Decomposers feed on waste from other organisms. They recycle materials such as carbon and nitrogen. If they did not break down dead organisms, energy and valuable nutrients would remain in the dead organism.
How microorganisms recycle nitrogen
Plant protein is converted to animal protein when animals eat plants. The animal digests (hydrolyses) the protein to amino acid. These amino acids move into the blood and then cells. They are used in the synthesis of proteins (translation). Plant and animal protein becomes humus in the soil when they die or leaves are lost. They then decay. Animals also excrete urine and defaecate.
Nitrogen gas converted to ammonium compounds. Nitrogen is fixed by bacteria such as Rhizobium that live in root nodules of legumes (peas, beans). They have a mutalistic relationship with the plant - they fix the nitrogen for the plant and the plant provides the bacteria with carbon compounds (glucose).

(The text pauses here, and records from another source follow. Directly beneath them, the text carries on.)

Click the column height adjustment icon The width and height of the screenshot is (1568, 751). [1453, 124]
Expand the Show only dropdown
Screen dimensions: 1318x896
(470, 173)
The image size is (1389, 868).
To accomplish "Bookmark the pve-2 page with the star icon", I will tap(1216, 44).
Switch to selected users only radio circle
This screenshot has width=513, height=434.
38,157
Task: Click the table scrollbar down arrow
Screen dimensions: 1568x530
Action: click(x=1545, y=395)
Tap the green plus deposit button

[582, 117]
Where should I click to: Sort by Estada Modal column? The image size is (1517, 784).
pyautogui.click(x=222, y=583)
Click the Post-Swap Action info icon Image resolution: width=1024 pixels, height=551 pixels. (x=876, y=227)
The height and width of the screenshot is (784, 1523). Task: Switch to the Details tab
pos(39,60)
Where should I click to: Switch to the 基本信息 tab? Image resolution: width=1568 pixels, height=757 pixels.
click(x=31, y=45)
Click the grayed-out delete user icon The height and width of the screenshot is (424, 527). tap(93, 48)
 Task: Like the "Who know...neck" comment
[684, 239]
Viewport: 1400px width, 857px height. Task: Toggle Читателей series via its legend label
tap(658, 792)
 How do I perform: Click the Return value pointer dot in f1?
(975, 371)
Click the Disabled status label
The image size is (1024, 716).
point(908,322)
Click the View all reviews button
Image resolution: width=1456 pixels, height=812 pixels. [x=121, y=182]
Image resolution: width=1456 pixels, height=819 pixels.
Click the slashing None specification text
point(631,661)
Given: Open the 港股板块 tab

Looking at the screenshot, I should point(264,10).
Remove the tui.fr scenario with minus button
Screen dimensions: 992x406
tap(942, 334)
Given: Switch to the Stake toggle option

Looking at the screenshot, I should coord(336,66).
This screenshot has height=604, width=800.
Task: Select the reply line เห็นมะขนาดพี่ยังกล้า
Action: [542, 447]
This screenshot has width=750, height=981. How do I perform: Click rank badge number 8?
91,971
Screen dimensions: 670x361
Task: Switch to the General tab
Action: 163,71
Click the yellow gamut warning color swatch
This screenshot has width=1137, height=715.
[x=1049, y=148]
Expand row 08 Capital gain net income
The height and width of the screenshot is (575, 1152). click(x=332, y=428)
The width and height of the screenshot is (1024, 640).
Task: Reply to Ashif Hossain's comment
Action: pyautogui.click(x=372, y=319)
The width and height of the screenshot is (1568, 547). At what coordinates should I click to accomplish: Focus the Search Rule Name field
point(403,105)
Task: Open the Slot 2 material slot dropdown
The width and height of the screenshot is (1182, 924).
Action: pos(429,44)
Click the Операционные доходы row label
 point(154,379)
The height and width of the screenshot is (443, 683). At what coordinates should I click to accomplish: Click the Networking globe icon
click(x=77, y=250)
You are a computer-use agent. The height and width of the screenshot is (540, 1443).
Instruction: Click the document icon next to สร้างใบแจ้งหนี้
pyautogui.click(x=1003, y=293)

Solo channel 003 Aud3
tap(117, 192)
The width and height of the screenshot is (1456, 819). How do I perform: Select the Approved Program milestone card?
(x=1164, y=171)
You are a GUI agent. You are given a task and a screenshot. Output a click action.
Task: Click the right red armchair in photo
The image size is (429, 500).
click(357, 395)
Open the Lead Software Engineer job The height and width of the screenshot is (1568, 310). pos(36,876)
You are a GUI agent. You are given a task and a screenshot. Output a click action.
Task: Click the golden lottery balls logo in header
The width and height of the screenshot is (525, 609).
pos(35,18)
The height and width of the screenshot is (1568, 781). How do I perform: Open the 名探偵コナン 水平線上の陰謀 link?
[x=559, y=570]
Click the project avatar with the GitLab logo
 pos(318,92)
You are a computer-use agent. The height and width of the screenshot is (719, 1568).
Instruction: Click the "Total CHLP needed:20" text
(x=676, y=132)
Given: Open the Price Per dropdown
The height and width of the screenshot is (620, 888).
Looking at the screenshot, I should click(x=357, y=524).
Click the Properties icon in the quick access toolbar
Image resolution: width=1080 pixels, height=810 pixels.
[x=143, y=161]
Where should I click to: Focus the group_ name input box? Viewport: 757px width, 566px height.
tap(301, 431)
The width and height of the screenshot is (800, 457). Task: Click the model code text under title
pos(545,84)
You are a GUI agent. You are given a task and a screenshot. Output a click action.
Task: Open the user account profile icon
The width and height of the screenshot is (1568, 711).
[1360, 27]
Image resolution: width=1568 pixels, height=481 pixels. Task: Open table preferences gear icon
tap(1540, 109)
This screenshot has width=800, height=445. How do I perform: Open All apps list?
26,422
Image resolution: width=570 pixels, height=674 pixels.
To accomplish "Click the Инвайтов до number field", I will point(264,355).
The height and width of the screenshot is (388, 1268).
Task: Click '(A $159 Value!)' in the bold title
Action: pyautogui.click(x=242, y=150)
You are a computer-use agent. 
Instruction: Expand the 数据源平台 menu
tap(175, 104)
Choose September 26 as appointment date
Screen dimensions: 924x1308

There are proteins which absorb oxygen, keeping conditions anaerobic, so that nitrogen reductase can reduce nitrogen gas to ammonium ions.
Ammonium compounds converted to nitrite ions. Ammonium ions are released by bacteria in the putrefaction of proteins found in dead or waste organic matter. Nitrosomonas bacteria obtain their energy by oxidising ammonium ions to nitrites under aerobic conditions.
Nitrite ions to nitrate ions. Nitrobacter obtain their energy by oxidising nitrites to nitrates under aerobic conditions. Nitrosomonas and Nitrobacter are nitrifying bacteria. Plants absorb the nitrates from the soil to make amino acids, proteins, enzymes, DNA, RNA and chlorophyll. Nitrate ions converted to nitrogen gas.